Five-month-old Royal Smith giggles as his grandmother, Deanna Casey, lifts him high at Arts in the Park at The Carillon in Byrd Park. The infant enjoyed the stroll to look at artwork with his grandmother and mother, D’Asia Hill. Thousands of people flocked to the festival that returned after a two-year hiatus because of the pandemic.
Terry and Donna Moore, who have attended the event many of the 30 years they have lived in Richmond, browse the paintings of artist Jennifer Ardolins of Homosassa, Fla.
Spotted among the throngs of people are Richmond Mayor Levar M. Stoney and his fiancée, Brandy Washington, who paused to talk and laugh with James Mercante, the assistant director for public affairs with the Richmond Police Department.
Surgical tech-turned-artist Melanie Taliaferro of Chesterfield County shows off her handmade necklaces, earrings and other jewelry as customers weave in and out of her tent. She said she hung up one set of tools 15 years ago and opted for those of a metalsmith and jewelrymaker.
Judith Hopkins, left, and Grace Parker, both of Richmond, look at the variety of animals painted by artist Deborah Butts of Gettysburg, Penn. The friends chatted and meandered through the tents, stopping to browse when something caught their fancy.

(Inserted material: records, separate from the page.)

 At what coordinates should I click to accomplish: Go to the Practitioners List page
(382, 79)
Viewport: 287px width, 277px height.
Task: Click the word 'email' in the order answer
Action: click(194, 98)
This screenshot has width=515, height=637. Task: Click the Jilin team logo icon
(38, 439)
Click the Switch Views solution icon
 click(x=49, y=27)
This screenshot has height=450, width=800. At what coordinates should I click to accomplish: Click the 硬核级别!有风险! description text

Jerry Wyatt, 64, of Mechanicsville proudly stands beside his shiny green 1969 Chevrolet Nova, just one of the classic cars that filled the parking lot Saturday at the Richmond Heritage Federal Credit Union, 50 W. Commerce Road in South Side. The show and sale of the restored cars celebrated the 86th birthday of the financial institution that Black Richmond teachers and Virginia Union University professors organized in 1936 during the Great Depression as a self- help organization. Long based in Jackson Ward, the member-owned credit union purchased this site in South Richmond in 2000 for its headquarters.